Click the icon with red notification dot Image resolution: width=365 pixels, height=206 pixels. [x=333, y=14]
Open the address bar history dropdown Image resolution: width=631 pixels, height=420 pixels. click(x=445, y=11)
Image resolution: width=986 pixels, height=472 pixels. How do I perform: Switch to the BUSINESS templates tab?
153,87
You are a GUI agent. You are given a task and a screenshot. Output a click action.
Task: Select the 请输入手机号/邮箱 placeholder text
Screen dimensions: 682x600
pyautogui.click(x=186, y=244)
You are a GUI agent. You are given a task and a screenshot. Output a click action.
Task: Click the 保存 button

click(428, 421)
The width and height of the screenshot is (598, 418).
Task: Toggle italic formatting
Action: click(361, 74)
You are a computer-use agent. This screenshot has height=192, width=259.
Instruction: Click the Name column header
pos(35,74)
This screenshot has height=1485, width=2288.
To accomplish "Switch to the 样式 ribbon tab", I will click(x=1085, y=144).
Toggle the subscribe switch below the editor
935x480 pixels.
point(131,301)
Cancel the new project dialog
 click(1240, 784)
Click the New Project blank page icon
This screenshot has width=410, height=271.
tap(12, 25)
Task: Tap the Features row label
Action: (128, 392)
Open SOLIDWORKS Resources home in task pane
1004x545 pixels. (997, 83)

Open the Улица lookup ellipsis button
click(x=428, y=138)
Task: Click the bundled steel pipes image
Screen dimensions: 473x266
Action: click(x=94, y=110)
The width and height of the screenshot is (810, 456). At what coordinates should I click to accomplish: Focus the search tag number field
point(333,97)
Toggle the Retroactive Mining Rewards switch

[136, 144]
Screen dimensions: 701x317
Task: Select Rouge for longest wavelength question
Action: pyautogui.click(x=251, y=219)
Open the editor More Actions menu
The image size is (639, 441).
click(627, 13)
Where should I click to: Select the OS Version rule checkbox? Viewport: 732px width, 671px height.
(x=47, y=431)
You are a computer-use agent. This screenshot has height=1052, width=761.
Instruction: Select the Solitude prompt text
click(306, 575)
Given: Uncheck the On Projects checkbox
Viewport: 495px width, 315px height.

(Given exercise)
Copy every line of the listing above word for word, keeping the order unchanged.

(The output)
Click the icon with red notification dot Image resolution: width=365 pixels, height=206 pixels. [x=333, y=14]
Open the address bar history dropdown Image resolution: width=631 pixels, height=420 pixels. click(x=445, y=11)
Image resolution: width=986 pixels, height=472 pixels. How do I perform: Switch to the BUSINESS templates tab?
153,87
You are a GUI agent. You are given a task and a screenshot. Output a click action.
Task: Select the 请输入手机号/邮箱 placeholder text
Screen dimensions: 682x600
pyautogui.click(x=186, y=244)
You are a GUI agent. You are given a task and a screenshot. Output a click action.
Task: Click the 保存 button

click(428, 421)
The width and height of the screenshot is (598, 418).
Task: Toggle italic formatting
Action: click(361, 74)
You are a computer-use agent. This screenshot has height=192, width=259.
Instruction: Click the Name column header
pos(35,74)
This screenshot has height=1485, width=2288.
To accomplish "Switch to the 样式 ribbon tab", I will click(x=1085, y=144).
Toggle the subscribe switch below the editor
935x480 pixels.
point(131,301)
Cancel the new project dialog
 click(1240, 784)
Click the New Project blank page icon
This screenshot has width=410, height=271.
tap(12, 25)
Task: Tap the Features row label
Action: (128, 392)
Open SOLIDWORKS Resources home in task pane
1004x545 pixels. (997, 83)

Open the Улица lookup ellipsis button
click(x=428, y=138)
Task: Click the bundled steel pipes image
Screen dimensions: 473x266
Action: click(x=94, y=110)
The width and height of the screenshot is (810, 456). At what coordinates should I click to accomplish: Focus the search tag number field
point(333,97)
Toggle the Retroactive Mining Rewards switch

[136, 144]
Screen dimensions: 701x317
Task: Select Rouge for longest wavelength question
Action: pyautogui.click(x=251, y=219)
Open the editor More Actions menu
The image size is (639, 441).
click(627, 13)
Where should I click to: Select the OS Version rule checkbox? Viewport: 732px width, 671px height.
(x=47, y=431)
You are a computer-use agent. This screenshot has height=1052, width=761.
Instruction: Select the Solitude prompt text
click(306, 575)
Given: Uncheck the On Projects checkbox
Viewport: 495px width, 315px height.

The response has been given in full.